The United States and the Philippines are the countries hit hardest by climate-driven extreme weather, measured as a percentage of their economies, according to a report released Wednesday by global reinsurance giant Swiss Re.
The U.S. currently experiences the worst losses in absolute terms: about $97 billion annually, due to its disproportionate share of insured assets. That amounts to almost 0.4% of gross domestic product, or GDP. The hit to the Philippines is much smaller in dollars at $12 billion, but represents a 3% share of the nation’s GDP.
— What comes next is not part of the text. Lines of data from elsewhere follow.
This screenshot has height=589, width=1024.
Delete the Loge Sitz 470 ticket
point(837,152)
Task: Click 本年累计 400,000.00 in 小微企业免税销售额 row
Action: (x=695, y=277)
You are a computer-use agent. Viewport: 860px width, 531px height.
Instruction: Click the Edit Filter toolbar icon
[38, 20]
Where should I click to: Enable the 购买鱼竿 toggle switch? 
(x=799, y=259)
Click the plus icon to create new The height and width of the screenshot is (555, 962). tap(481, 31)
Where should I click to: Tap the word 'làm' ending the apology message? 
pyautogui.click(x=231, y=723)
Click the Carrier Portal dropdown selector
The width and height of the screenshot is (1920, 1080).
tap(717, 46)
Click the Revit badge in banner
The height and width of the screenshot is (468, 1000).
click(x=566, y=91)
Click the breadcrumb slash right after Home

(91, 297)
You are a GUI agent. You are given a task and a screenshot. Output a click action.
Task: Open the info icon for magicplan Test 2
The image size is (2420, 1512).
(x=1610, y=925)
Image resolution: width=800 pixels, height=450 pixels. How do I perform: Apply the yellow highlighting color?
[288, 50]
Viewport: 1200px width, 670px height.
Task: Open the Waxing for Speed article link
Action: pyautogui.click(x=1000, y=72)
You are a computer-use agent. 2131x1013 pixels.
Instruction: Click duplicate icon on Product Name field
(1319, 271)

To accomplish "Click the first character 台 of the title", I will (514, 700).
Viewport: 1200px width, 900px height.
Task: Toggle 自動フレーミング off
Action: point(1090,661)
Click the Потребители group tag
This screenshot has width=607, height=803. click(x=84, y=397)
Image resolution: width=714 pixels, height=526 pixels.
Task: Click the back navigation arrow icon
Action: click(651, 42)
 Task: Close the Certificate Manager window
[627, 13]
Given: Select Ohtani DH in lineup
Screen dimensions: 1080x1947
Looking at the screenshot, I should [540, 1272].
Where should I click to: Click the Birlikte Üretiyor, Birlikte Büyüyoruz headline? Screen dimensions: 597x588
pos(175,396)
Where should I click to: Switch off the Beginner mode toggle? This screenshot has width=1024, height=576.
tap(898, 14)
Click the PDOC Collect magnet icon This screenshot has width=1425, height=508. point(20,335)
Swiss Re Institute, the group’s research arm, looked at how four major weather perils — floods, hurricanes, winter storms and severe thunderstorms — inflict economic damage on 36 countries. Annual losses from just these perils amount to about $200 billion globally, averaged over the last 10 years.
The institute then analyzed the losses as a percentage of GDP, which gives a different lens on the financial pain caused by such events. "It is easier to have a debate around the benefits of climate adaptation when you see the risks as real economic costs to countries,” said Jerome Jean Haegeli, Swiss Re’s group chief economist.
The countries that suffer the third and fourth most losses, proportional to GDP, are Thailand and Austria. China ranks fifth and Japan 10th. Ireland, Israel and Turkey are at the bottom of the list of 36.
The report considers how this will play out into the future. Researchers used predictions from the U.N.’s Intergovernmental Panel on Climate Change for hazard intensification based on a "middle of the road” emissions scenario. They overlaid these on the current geographical pattern of losses to predict where future damage is most likely to occur.
Climate change won’t exacerbate risk to the same degree in every country. As the report notes, China and India today both experience significant weather-related losses. "However, the probability of hazard intensification in China is more than in India. The inference is that in the future, China may be exposed to potentially higher weather related losses as a percent of GDP than India,” the authors write.
Poland and the Czech Republic will be at highest risk of increasing damages through 2050, the researchers found, with more property there exposed to climate-related flooding.
There are two human factors that the analysis cannot predict. First, whether people continue to build in high-risk coastal areas. In the U.S., for example, people continue to move to very exposed areas like the coasts of Florida.
The other unknown is how much money is spent on adaptation measures, like building seawalls and fortifying infrastructure. The insurance industry has become a big advocate of this as a way to limit damages and therefore the skyrocketing premium costs that customers are increasingly complaining about.
But that takes money, so it is happening slowly, especially in the countries that need it most.
Gaia Larsen, director of climate finance access at the World Resources Institute, a Washington-based research organization, said that most climate investments are for mitigation (that is, reducing emissions) "while we really need to shift to adaptation.”
That need is most pronounced "in developing countries, where they are seeing the biggest impacts relative to GDP and have the least resources to build back after natural catastrophes,” she said.